Observe a frase: Creio no Deus que fez os homens e não no Deus que os homens fizeram. Nessa frase os termos sublinhados exercem, respectivamente, as seguintes funções sintáticas:
- A)sujeito / sujeito.
Errada, porque o primeiro "que" é sujeito e o segundo não é sujeito, mas objeto direto.
- B)objeto direto / objeto direto.
Errada, pois o primeiro "que" não exerce função de objeto direto, e o segundo também não é objeto direto no primeiro trecho.
- C)objeto direto / objeto indireto.
Errada, porque o primeiro "que" não é objeto direto e o segundo não é objeto indireto, mas objeto direto.
- D)objeto direto / sujeito.
Errada, pois o primeiro "que" funciona como sujeito, e o segundo como objeto direto.

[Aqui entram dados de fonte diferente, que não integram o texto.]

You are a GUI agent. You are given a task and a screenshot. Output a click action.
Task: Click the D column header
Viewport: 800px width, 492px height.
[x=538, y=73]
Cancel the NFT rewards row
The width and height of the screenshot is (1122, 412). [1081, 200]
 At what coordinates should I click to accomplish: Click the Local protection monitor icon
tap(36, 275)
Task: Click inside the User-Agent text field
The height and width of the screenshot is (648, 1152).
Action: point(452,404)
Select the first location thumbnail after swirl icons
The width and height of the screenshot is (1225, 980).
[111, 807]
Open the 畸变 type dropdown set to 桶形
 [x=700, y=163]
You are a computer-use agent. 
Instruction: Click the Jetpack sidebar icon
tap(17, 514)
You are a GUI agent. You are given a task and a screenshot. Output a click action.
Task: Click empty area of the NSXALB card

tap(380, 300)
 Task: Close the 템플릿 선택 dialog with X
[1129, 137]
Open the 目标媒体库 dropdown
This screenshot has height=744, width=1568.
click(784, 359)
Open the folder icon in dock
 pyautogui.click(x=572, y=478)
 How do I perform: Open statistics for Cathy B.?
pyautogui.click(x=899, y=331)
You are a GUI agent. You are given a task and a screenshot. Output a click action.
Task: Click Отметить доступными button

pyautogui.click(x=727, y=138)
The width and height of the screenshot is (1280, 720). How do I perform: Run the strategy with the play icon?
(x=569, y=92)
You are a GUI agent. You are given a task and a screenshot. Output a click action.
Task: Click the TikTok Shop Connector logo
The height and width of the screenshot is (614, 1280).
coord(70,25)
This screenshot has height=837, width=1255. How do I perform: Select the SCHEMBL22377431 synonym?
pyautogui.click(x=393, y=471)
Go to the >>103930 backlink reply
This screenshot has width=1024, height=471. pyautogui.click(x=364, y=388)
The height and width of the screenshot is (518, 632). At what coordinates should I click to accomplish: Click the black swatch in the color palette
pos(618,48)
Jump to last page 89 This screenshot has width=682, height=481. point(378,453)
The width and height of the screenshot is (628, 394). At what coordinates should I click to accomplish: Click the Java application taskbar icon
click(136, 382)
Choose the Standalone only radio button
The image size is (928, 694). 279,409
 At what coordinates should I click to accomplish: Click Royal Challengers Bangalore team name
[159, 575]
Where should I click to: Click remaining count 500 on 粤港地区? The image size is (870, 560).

- E)sujeito / objeto direto.
Certa, porque o primeiro "que" é sujeito de "fez" e o segundo é objeto direto de "fizeram".
Gabarito: E
Nesta questão, o segredo está em olhar para a oração introduzida por "que" e perguntar: dentro dela, qual papel essa palavra exerce? É um truque clássico de sintaxe: o pronome relativo pode ser sujeito, objeto direto, objeto indireto, etc., dependendo da função que desempenha na oração subordinada. No trecho "o Deus que fez os homens", o "que" é sujeito de "fez", porque quem fez os homens foi o próprio Deus. Repare: se você completar mentalmente, fica "que fez os homens" = "o Deus fez os homens". Então não há dúvida: aqui, o relativo assume função de sujeito. Já em "o Deus que os homens fizeram", o "que" vira objeto direto de "fizeram", porque agora os homens é que fazem algo com Deus, e o pronome retoma "Deus" como paciente da ação. Em outras palavras, os homens fizeram Deus - estrutura que, do ponto de vista sintático, transforma o relativo em objeto direto. Por isso, o gabarito é a alternativa E: primeiro "sujeito", depois "objeto direto". A banca costuma cobrar exatamente essa leitura funcional do pronome relativo, exigindo que você analise a oração subordinada e não apenas a posição da palavra na frase.